“He commands light and shade” wrote Ferruccio Busoni of Mozart “but his light never blinds, and his darkness still shows clear outlines”. Judging from his new Welsh National Opera production of Don Giovanni, no-one mentioned this to director John Caird.

The first impression is of deep Gothic darkness, at the centre of which looms the monolithic presence and twisted human forms of Rodin’s Gates of Hell. Bronze-robed monks line the stage, the overture’s D minor introduction wails balefully – and Caird’s pointless bit of on-stage business for Leporello looks even more redundant.

It doesn’t get much brighter. In many ways this is a traditional production – the costumes deliver all the richly-coloured period silks and velvets you could wish for, and the opera’s denouement is played blood-curdlingly straight. But there’s a conceptual problem here. Don Giovanni – especially in David Kempster’s swaggering, malign performance – is presented throughout as already halfway to hell.

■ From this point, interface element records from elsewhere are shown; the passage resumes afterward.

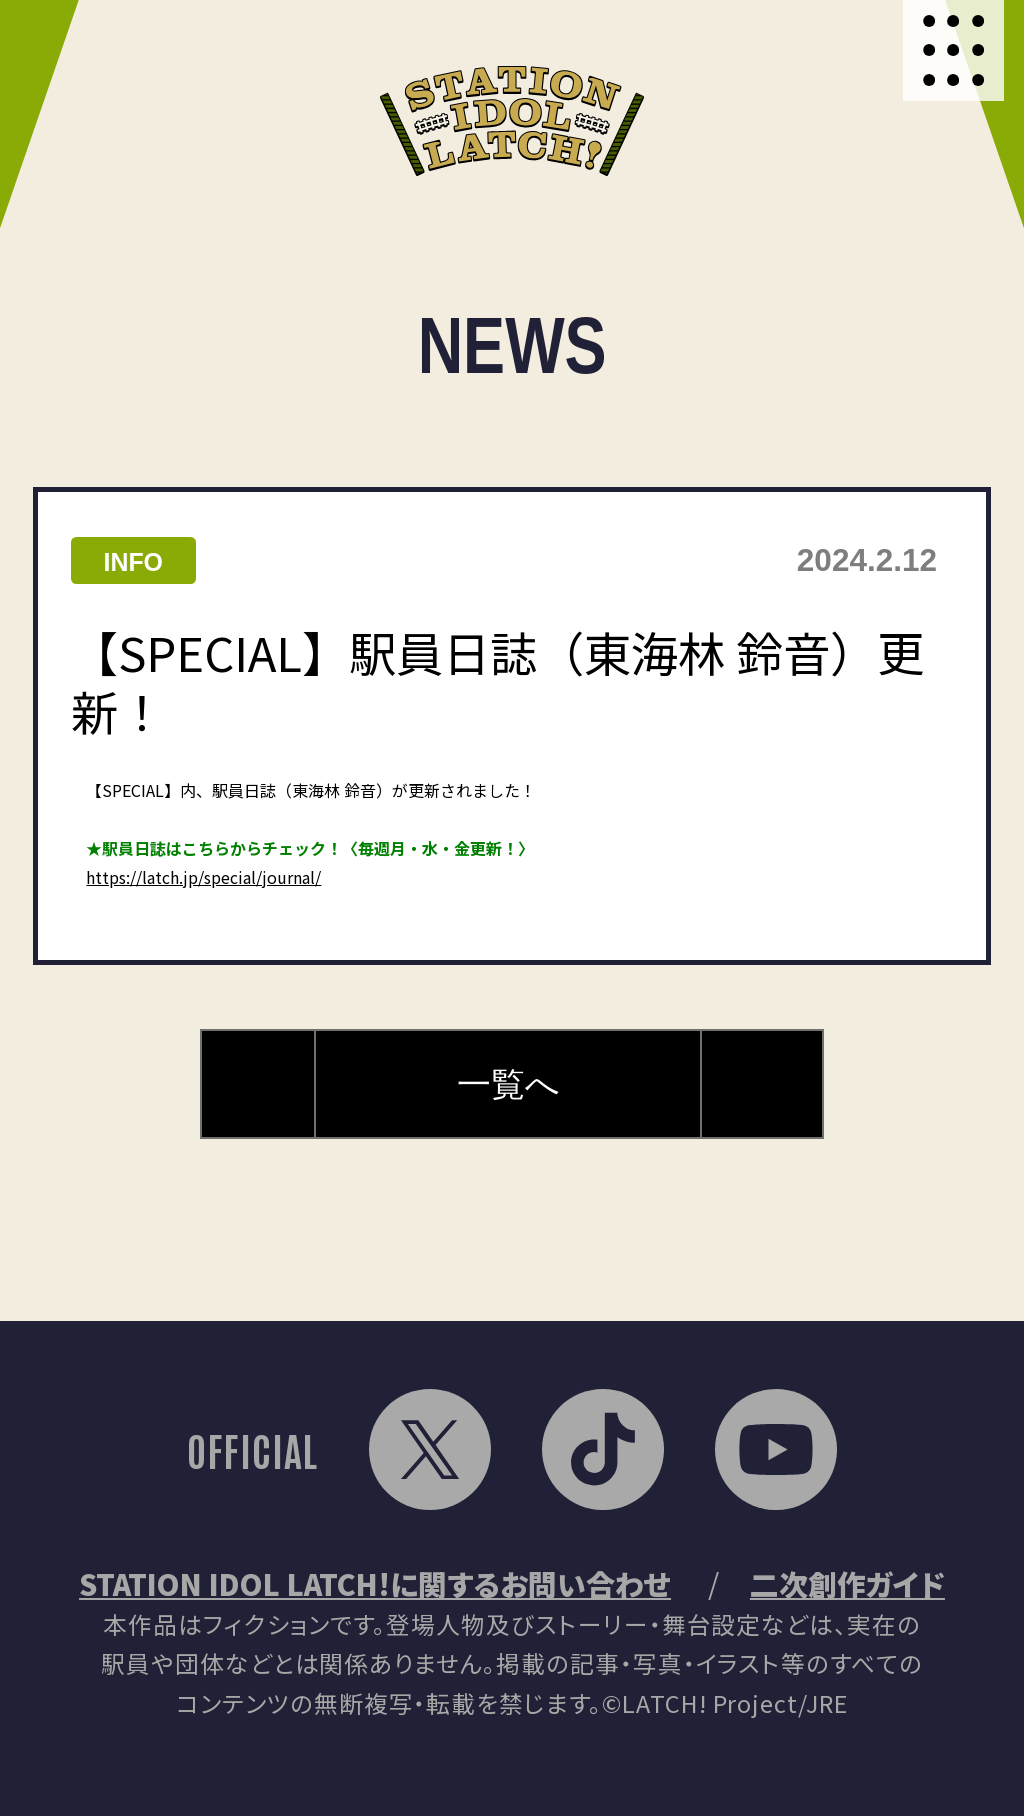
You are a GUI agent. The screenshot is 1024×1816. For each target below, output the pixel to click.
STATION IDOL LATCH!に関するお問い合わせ (375, 1583)
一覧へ (508, 1084)
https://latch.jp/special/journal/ (203, 877)
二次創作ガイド (847, 1583)
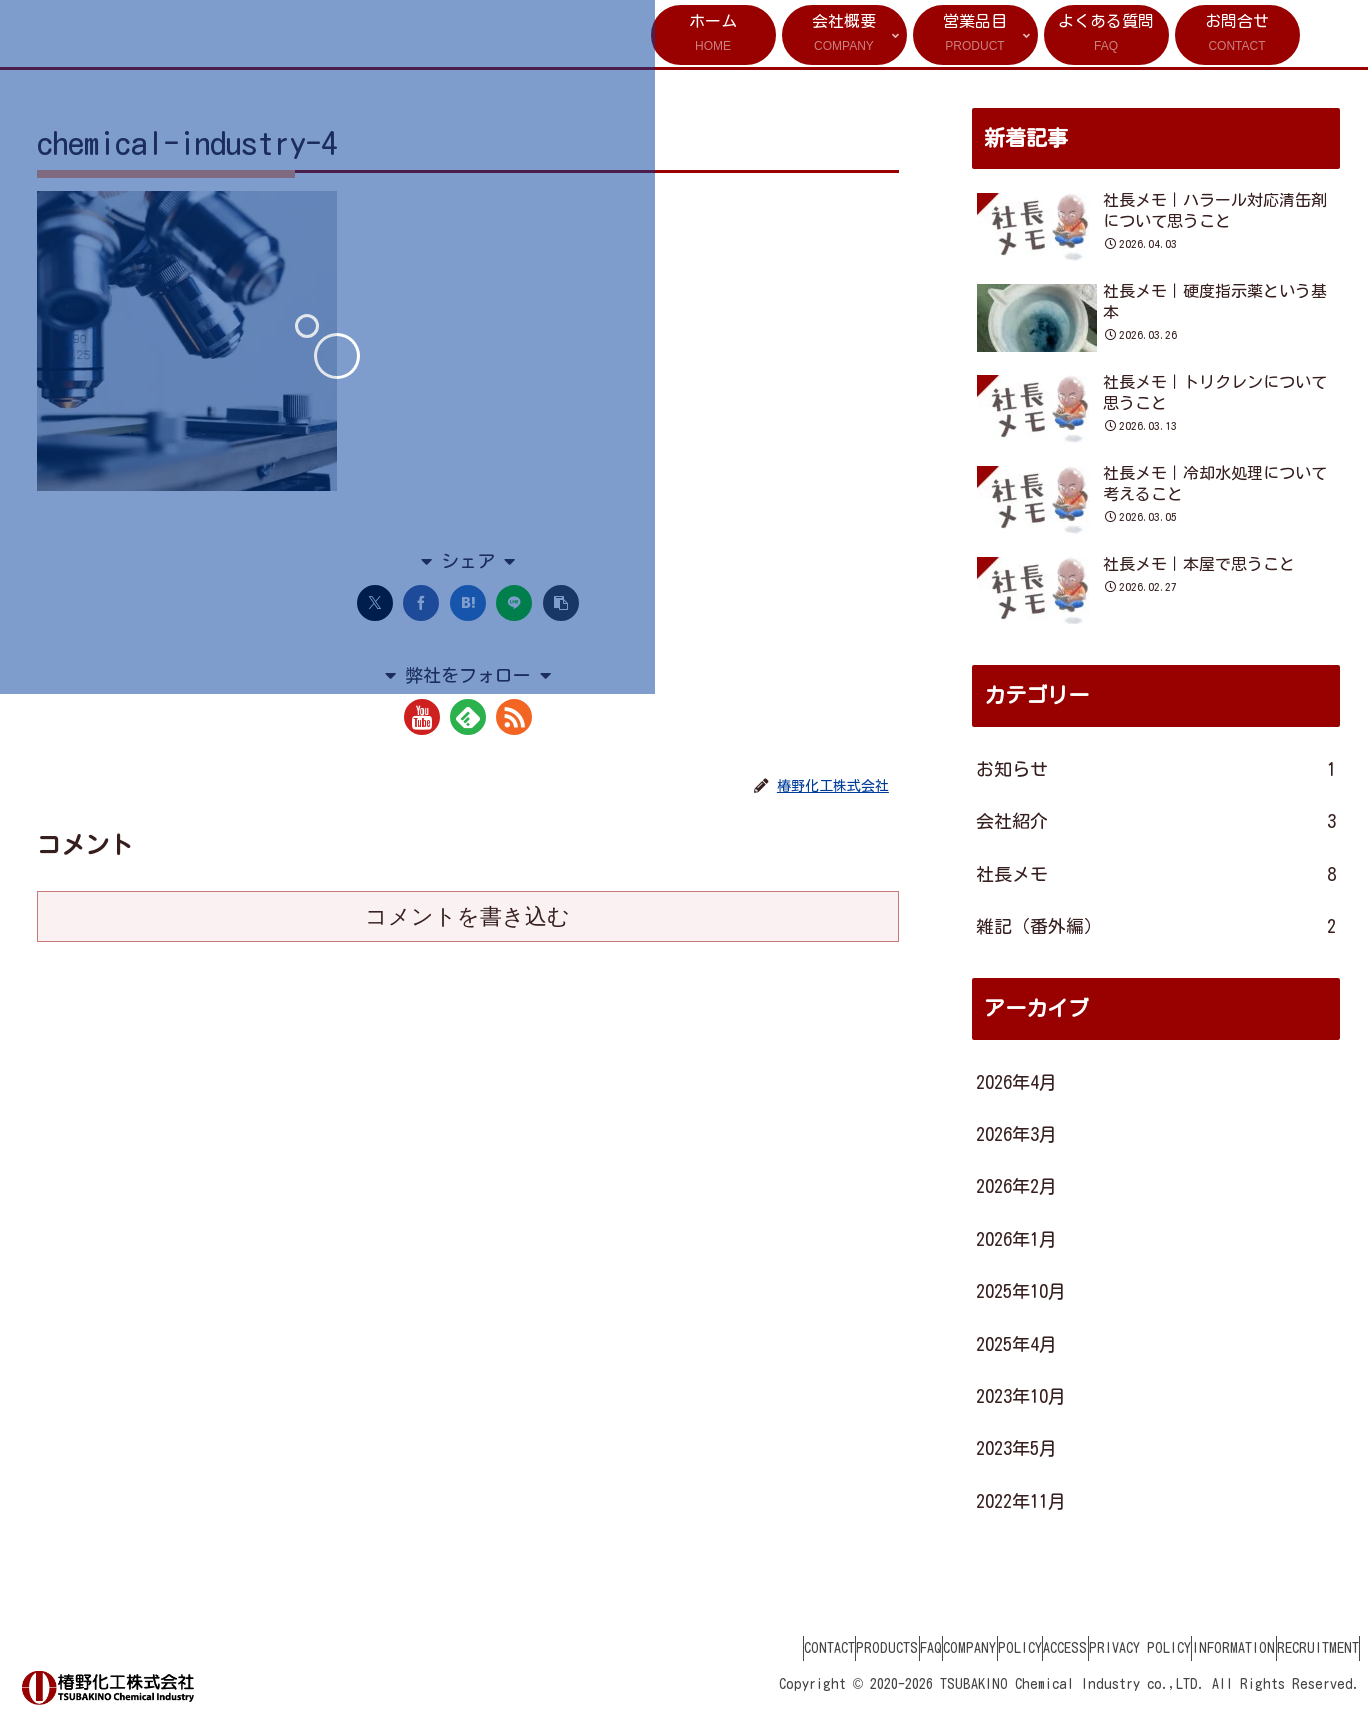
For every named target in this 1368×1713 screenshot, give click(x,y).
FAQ (804, 1648)
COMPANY (862, 1648)
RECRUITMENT (1308, 1648)
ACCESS (997, 1648)
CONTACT (663, 1648)
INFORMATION (1204, 1648)
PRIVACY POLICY (1091, 1648)
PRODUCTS (741, 1648)
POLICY (932, 1648)
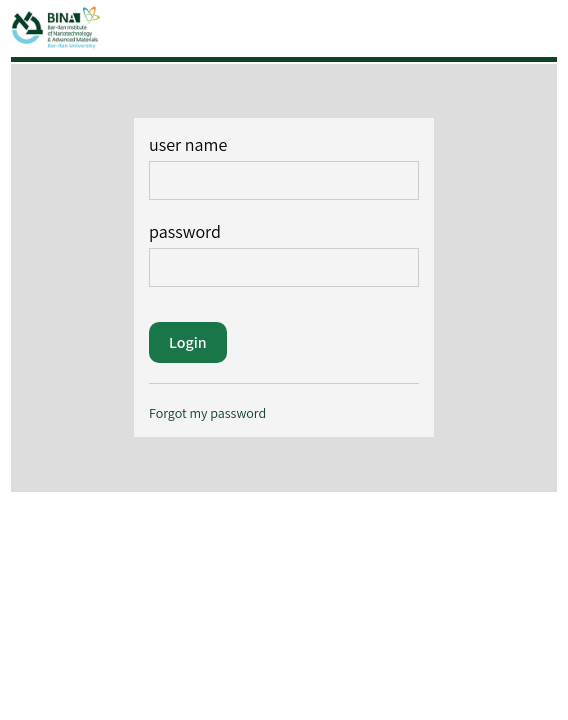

Without the possibility of redemption, the drama becomes as uniformly dark as the lighting.

But on its own terms, it works – especially with as strong a cast of company regulars as WNO had assembled here. Vocally, Leporello (David Soar) almost upstaged his master, and Nuccia Focile’s nuanced, genuinely affecting Donna Elvira stood out amongst Camilla Roberts’ robust Donna Anna and Claire Ormshaw’s winningly guileless Zerlina. As Don Ottavio, Robin Tritschler made Dalla sua pace sound like Puccini; a ravishing moment, and of a piece with the almost Wagnerian colours of the WNO Orchestra in one of Lothar Koenigs’ most powerful readings to date.